Go runtime.GOMAXPROCS(1)时发生了什么？

首先，看一段有趣的代码：

import (
    "fmt"
    "runtime"
    "sync"
)

func main() {
    runtime.GOMAXPROCS(1) // 设置 p 的数量为 1
    wg := sync.WaitGroup{}
    wg.Add(20)
    for i := 0; i < 10; i++ {
        go func() {
            fmt.Println("A: ", i)
            wg.Done()
        }()
    }
    for i := 0; i < 10; i++ {
        go func(i int) {
            fmt.Println("B: ", i)
            wg.Done()
        }(i)
    }
    wg.Wait()   
}

结果：

B:  9
A:  10
A:  10
A:  10
A:  10
A:  10
A:  10
A:  10
A:  10
A:  10
A:  10
B:  0
B:  1
B:  2
B:  3
B:  4
B:  5
B:  6
B:  7
B:  8

这里考察的是单线程情况下调度的过程。
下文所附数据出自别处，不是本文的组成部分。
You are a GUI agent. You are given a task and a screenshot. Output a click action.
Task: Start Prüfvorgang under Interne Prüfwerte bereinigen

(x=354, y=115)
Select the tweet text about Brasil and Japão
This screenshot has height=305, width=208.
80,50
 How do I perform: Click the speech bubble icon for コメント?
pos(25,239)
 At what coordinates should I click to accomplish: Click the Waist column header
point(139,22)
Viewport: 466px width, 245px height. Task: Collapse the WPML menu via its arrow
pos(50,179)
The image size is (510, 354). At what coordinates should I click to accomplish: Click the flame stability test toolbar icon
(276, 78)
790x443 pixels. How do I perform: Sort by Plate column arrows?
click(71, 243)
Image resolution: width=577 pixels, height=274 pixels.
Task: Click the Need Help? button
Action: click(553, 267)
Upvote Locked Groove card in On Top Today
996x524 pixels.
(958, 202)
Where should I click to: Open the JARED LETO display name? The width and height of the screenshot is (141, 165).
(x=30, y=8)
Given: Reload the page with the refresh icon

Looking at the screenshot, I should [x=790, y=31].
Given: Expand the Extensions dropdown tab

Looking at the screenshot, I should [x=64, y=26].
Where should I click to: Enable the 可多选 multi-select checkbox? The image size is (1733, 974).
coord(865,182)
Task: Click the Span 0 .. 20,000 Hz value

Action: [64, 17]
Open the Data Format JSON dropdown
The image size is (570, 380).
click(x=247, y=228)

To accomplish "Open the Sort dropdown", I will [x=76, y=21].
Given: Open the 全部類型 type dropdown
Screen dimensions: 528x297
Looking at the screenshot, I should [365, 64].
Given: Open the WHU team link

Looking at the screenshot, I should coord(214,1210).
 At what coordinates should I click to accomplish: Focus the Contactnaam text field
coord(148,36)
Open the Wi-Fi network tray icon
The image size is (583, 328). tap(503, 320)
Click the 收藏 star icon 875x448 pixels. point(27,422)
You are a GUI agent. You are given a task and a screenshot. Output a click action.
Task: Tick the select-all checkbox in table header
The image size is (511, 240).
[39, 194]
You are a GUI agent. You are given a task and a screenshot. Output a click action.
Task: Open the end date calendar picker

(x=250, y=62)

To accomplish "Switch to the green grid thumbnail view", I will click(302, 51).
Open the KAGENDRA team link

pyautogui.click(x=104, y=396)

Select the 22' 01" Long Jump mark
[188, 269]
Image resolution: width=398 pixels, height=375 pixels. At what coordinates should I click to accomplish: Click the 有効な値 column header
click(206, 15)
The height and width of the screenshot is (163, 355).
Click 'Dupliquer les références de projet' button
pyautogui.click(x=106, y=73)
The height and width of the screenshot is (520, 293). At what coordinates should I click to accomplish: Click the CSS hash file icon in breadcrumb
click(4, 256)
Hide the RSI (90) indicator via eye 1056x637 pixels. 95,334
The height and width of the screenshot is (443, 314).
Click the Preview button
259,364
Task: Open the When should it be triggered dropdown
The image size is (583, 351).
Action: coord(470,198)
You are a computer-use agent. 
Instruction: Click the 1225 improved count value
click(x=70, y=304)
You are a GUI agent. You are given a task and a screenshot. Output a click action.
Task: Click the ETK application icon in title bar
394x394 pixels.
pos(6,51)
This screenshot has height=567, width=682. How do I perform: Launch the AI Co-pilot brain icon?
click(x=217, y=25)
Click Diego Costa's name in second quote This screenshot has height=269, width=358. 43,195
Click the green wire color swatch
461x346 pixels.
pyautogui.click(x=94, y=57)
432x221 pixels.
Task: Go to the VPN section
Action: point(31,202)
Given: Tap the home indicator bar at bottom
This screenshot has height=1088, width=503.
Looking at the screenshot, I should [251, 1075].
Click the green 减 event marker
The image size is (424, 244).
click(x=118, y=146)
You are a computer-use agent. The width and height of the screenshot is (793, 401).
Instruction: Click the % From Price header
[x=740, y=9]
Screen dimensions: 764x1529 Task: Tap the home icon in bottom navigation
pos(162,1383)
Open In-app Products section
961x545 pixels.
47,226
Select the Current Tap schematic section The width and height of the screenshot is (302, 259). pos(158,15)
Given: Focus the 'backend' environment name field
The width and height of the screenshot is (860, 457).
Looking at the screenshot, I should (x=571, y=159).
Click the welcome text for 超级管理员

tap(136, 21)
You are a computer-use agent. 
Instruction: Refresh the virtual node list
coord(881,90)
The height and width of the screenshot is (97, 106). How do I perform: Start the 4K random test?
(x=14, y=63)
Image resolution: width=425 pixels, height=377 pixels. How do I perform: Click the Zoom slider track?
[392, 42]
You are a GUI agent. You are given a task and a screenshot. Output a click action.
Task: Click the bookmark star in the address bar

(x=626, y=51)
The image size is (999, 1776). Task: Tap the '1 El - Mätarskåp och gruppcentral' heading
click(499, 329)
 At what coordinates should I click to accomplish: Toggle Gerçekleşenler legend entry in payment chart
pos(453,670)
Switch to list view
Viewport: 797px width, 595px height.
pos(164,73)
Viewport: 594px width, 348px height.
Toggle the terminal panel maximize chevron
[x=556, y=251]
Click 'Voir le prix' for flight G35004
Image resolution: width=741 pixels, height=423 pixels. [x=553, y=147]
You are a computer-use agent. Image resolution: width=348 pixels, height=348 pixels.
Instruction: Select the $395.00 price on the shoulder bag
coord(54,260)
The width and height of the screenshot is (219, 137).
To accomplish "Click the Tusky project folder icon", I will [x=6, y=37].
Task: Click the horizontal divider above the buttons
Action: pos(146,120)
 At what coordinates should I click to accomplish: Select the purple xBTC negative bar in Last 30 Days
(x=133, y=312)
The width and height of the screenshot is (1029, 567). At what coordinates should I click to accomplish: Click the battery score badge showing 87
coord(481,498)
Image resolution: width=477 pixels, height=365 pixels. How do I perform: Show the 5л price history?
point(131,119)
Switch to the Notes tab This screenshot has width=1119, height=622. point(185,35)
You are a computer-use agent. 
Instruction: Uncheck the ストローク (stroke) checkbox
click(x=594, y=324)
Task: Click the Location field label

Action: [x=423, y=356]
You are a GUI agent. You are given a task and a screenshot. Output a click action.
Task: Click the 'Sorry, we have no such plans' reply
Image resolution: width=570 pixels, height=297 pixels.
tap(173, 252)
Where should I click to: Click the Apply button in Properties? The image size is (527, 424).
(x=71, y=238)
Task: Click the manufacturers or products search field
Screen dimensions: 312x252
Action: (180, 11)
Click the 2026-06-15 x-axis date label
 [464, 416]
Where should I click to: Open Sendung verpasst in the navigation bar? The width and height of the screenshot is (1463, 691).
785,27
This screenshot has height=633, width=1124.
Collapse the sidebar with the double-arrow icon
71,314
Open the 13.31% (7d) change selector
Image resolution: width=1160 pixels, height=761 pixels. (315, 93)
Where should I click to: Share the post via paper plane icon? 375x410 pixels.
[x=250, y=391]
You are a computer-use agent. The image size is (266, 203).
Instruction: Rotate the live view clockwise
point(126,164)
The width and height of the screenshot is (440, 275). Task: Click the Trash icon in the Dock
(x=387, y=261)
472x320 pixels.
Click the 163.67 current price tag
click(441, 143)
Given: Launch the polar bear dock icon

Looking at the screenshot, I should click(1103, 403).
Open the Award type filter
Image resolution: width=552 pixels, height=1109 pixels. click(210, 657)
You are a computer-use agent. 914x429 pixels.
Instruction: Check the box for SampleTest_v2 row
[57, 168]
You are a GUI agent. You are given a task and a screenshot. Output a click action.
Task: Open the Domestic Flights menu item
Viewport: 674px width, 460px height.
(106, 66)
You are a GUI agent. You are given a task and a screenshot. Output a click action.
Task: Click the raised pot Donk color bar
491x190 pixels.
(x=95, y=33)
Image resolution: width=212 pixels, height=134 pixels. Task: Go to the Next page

你可以多次尝试，每次的结果都是如此，毫无例外，为什么呢？

首先，我们看看出队列的过程：

// Get g from local runnable queue.
// If inheritTime is true, gp should inherit the remaining time in the
// current time slice. Otherwise, it should start a new time slice.
// Executed only by the owner P.
func runqget(_p_ *p) (gp *g, inheritTime bool) {
    // If there's a runnext, it's the next G to run.
    next := _p_.runnext
    // If the runnext is non-0 and the CAS fails, it could only have been stolen by another P,
    // because other Ps can race to set runnext to 0, but only the current P can set it to non-0.
    // Hence, there's no need to retry this CAS if it falls.
    if next != 0 && _p_.runnext.cas(next, 0) {
        return next.ptr(), true
    }

    for {
        h := atomic.LoadAcq(&_p_.runqhead) // load-acquire, synchronize with other consumers
        t := _p_.runqtail
        if t == h {
            return nil, false
        }
        gp := _p_.runq[h%uint32(len(_p_.runq))].ptr()
        if atomic.CasRel(&_p_.runqhead, h, h+1) { // cas-release, commits consume
            return gp, false
        }
    }
}

func (gp *guintptr) cas(old, new guintptr) bool {
    return atomic.Casuintptr((*uintptr)(unsafe.Pointer(gp)), uintptr(old), uintptr(new))
}

runtime 地址切换的过程：

func Casuintptr(ptr *uintptr, old, new uintptr) bool {
    if *ptr == old {
        *ptr = new
        return true
    }
    return false
}

由于是单线程，不存在抢占的问题，出队列的过程可以认为是一个遍历 slice 的过程，也就是说，完全取决于入队列的顺序。这里需要注意的是，在出队列时，会先执行 _p_.runnext.cas(next, 0) 这个函数，这就解释了为什么会先输出 9.

现在，我们看看入队列的过程：

// runqput tries to put g on the local runnable queue.
// If next is false, runqput adds g to the tail of the runnable queue.
// If next is true, runqput puts g in the _p_.runnext slot.
// If the run queue is full, runnext puts g on the global queue.
// Executed only by the owner P.
func runqput(_p_ *p, gp *g, next bool) {
    if randomizeScheduler && next && fastrandn(2) == 0 {
        next = false
    }

    if next {
    retryNext:
        oldnext := _p_.runnext
        if !_p_.runnext.cas(oldnext, guintptr(unsafe.Pointer(gp))) {
            goto retryNext
        }
        if oldnext == 0 {
            return
        }
        // Kick the old runnext out to the regular run queue.
        gp = oldnext.ptr()
    }

retry:
    h := atomic.LoadAcq(&_p_.runqhead) // load-acquire, synchronize with consumers
    t := _p_.runqtail
    if t-h < uint32(len(_p_.runq)) {
        _p_.runq[t%uint32(len(_p_.runq))].set(gp)
        atomic.StoreRel(&_p_.runqtail, t+1) // store-release, makes the item available for consumption
        return
    }
    if runqputslow(_p_, gp, h, t) {
        return
    }
    // the queue is not full, now the put above must succeed
    goto retry
}

上面的注释部分已经解释了整个过程，如果 next 为假，入队列将 g 添加到可运行队列的尾部，如果 next 为真，入队列将 g 放入 p 的槽中，如果运行队列已满，将 g 放入全局队列中。